Thanks for clarification @iajbar ! I see what happens. We enter computeUnrollCount but do not reach computePeelCount because we exit earlier (for example, deciding to make full unrolling). The further logic assumes that if UP.PeelCount is set, then we will do peeling and nothing else. In sense of that, your patch D44880 contains a bug that I haven't noticed on review.

Specifically, even without this patch, your patch will lead to following:

  1. UP.Count will be forcefully set to some value;
  2. Unroller may decide to make full unrolling;

2a) If the loop can be peeled, then it will first peel off 2 iterations and THEN make full unrolling of what remains, which makes no sense (yet it seems functionally correct, but it will still be waste of compile time).
2b) If the loop cannot be peeled, then it will be rejected by peelLoop and then passed for unrolling, or, with this patch applied, lead to assertion failure.

I don't think that peeling 2 iterations first and making full unrolling after is what you expect to do (yet I don't see any correctness problems about it).

I suggest to add canPeel check to your patch and re-land it to avoid this situation. In this case you will at least not crash on unpeelable loops and will not set peel count for it. I think it has some sense by itself, because setting peel count to unpeelable loops may be misleading.

But it will not solve the potential compile time issue with making peeling first and unrolling after, which exist in your patch independently of my patch.

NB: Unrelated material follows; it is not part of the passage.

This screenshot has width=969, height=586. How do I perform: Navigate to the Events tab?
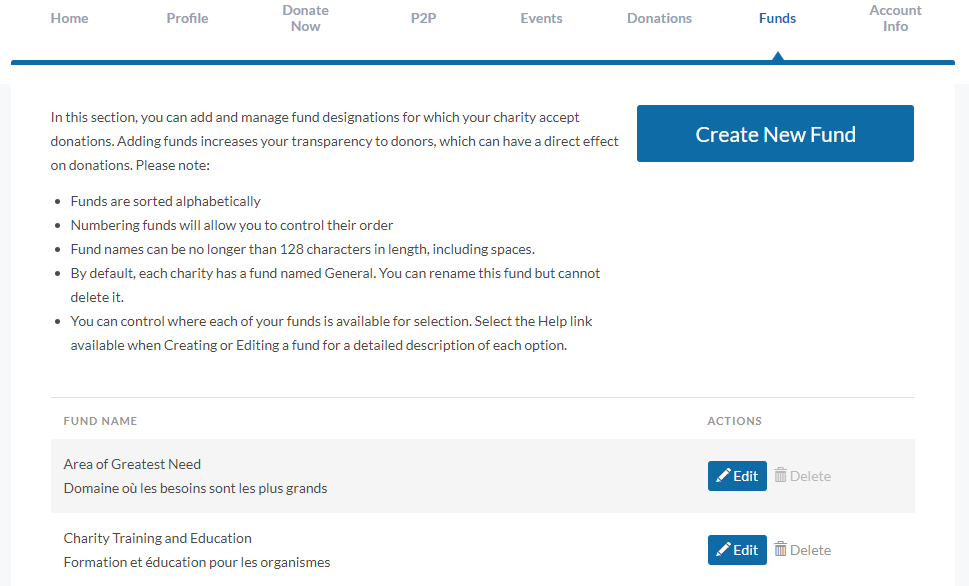541,18
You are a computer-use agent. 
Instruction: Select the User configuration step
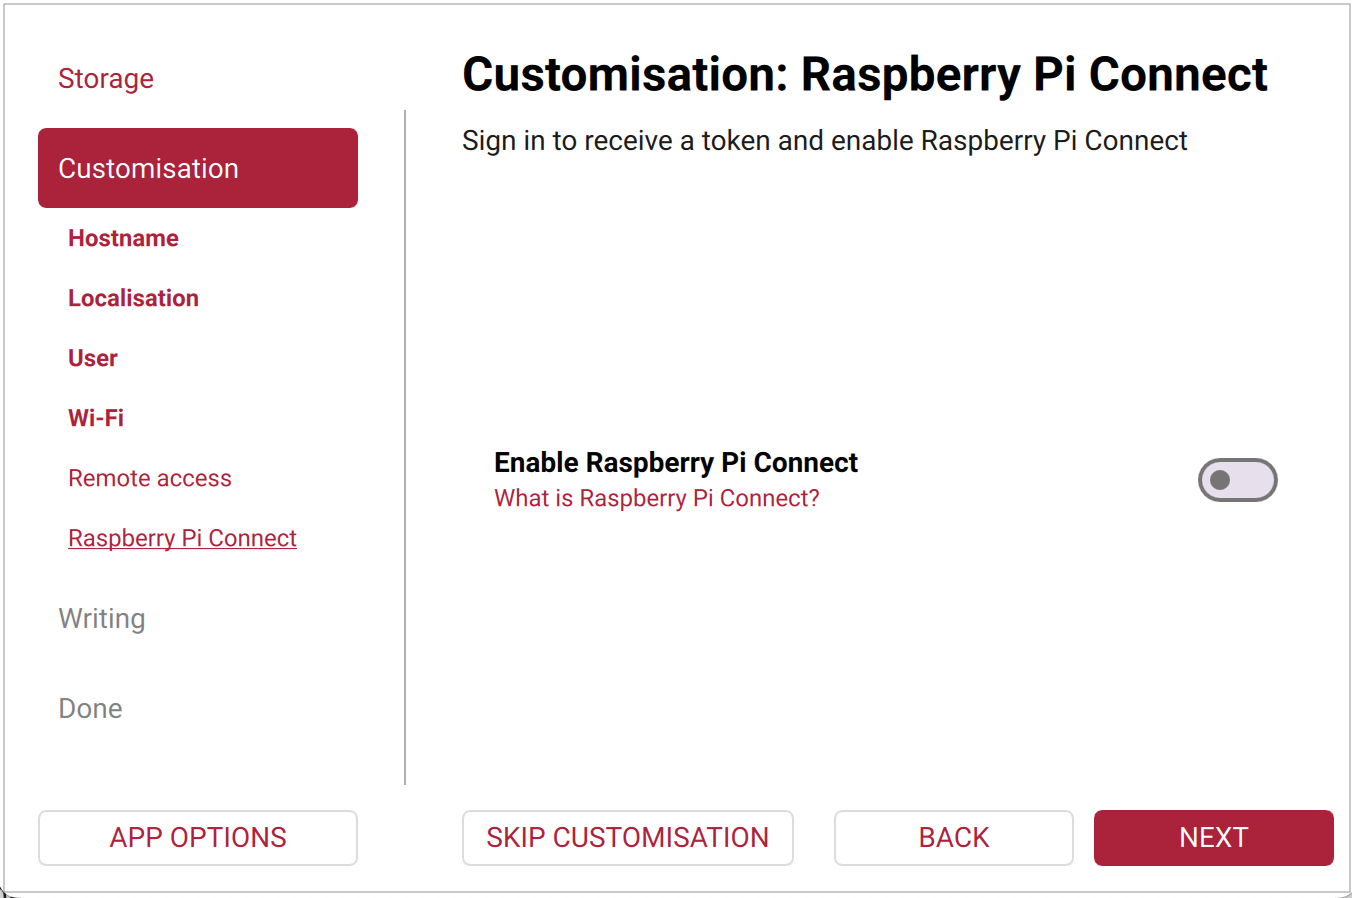92,357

If this unroll-after-peeling situation seems unimportant for you, please add canPeel check and re-land the patch (consider this version approved by me).
If it is important, then we should find another way to inform the peel pass that you want to peel off 2 iterations ONLY WHEN it actually decides to do peeling and not full/user-forced/pragma-forced unrolling.

I hope my evaluation was useful to you.

Good luck,
Max

Note that we might not reach computePeelCount not because of full unrolling, but also because of user-forced unroll count. For example, if I write a loop

for (int i = 0; i < 400; i++)

and then force its unrolling by 4, with your patch we will first peel off 2 iterations, then unroll 396 iterations by 4 and 2 in tail computation. I don't know what motivation stands behind D44880 in sense of performance situations, but at least in some cases your patch will cause harm. If you agree that it's a problem, then it should be reworked.

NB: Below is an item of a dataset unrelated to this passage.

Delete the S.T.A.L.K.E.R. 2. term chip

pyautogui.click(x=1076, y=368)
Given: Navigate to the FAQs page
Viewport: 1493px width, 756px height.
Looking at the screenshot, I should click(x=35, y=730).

One more way to fix it is to zero UP.PeelCount before every return from computeUnrollCount that stands before computePeelCount. It will fix both compile time/unefficient code issue with your patch and the assertion failire.

iajbar added a comment.Apr 2 2018, 8:07 PM

Thank you very much Max for your review. It is very much appreciated.

mkazantsev closed this revision.Apr 2 2018, 9:56 PM

I'm closing it since the problem with D44880 is root caused and some ways to solve it are proposed.